START READING TEXT

The Information Sieve

Recent work establishes results that allow the efficient construction of representations that are maximally informative about the data. A recent extension allows us to build maximally informative representations in an incremental way. The other advantage of this approach is that it keeps track of remainder information, so that we can enable lossy and lossless compression.

This is described here:
The Information Sieve
Greg Ver Steeg and Aram Galstyan, ICML 2016,
http://arxiv.org/abs/1507.02284

A much more practical version of the information sieve for continuous variables is introduced here:
Sifting Common Information from Many Variables
Greg Ver Steeg, Shuyang Gao, Kyle Reing, and Aram Galstyan
The code for this version is in this repository: https://github.com/gregversteeg/LinearSieve

Papers describing previous work:
Discovering Structure in High-Dimensional Data Through Correlation Explanation
Greg Ver Steeg and Aram Galstyan, NIPS 2014, http://arxiv.org/abs/1406.1222

Maximally Informative Hierarchical Representions of High-Dimensional Data
Greg Ver Steeg and Aram Galstyan, AISTATS 2015, http://arxiv.org/abs/1410.7404

Dependencies

Sieve requires numpy and scipy. If you use OS X, I recommend installing the Scipy Superpack:
http://fonnesbeck.github.io/ScipySuperpack/

Install

To install, download using the link on the right or clone the project by executing this command in your target directory:

git clone git://github.com/gregversteeg/discrete_sieve.git

Use git pull to get updates. The code is under heavy development. Please feel free to raise issues or request features using the github interface.

END READING TEXT
START DATASET EXTRACT

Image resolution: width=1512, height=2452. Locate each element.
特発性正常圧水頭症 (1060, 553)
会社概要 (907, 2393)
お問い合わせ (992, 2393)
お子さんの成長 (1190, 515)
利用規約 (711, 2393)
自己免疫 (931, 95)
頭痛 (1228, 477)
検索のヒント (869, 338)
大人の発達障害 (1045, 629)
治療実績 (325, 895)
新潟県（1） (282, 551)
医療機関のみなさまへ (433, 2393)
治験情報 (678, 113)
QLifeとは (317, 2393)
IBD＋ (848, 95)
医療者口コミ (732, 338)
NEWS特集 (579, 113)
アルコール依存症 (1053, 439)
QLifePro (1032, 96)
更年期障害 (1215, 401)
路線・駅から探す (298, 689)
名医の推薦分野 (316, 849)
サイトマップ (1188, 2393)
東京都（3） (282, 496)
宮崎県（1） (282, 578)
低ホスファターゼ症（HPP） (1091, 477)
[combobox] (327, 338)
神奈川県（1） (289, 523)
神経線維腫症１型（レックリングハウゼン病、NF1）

END DATASET EXTRACT

• TASKS TO CARRY OUT:
1 > For each statement below, say whether it agrees with the information sieve text, answering yes or no and quoting the words from the text that decide it: (a) Sieve needs numpy and scipy. (b) The code for the version for continuous variables is kept in the discrete_sieve repository. (c) The approach keeps track of remainder information.
2 > Carry on the information sieve text from its last sentence.
The lines have no connection to the information sieve text.

• ANSWER SET:
1 >
(a) Yes: "Sieve requires numpy and scipy."
(b) No: "The code for this version is in this repository: https://github.com/gregversteeg/LinearSieve"
(c) Yes: "it keeps track of remainder information"

2 >
Basic Usage

Example

import corex as ce

X = np.array([[0,0,0,0,0], # A matrix with rows as samples and columns as variables.
              [0,0,0,1,1],
              [1,1,1,0,0],
              [1,1,1,1,1]], dtype=int)

s = sieve.Sieve(max_layers=2)  # Initialize. Can limit number of layers (default is automatic) and pass kwargs to CorEx
s.fit(X)

s.labels  # Each variable/column is associated with one Y_j
s.tcs  # TC(X; Y) for each latent factor
s.layers[0].corex  # Access the CorEx object 

More examples are in the paper and in the tests and paper_figures folder.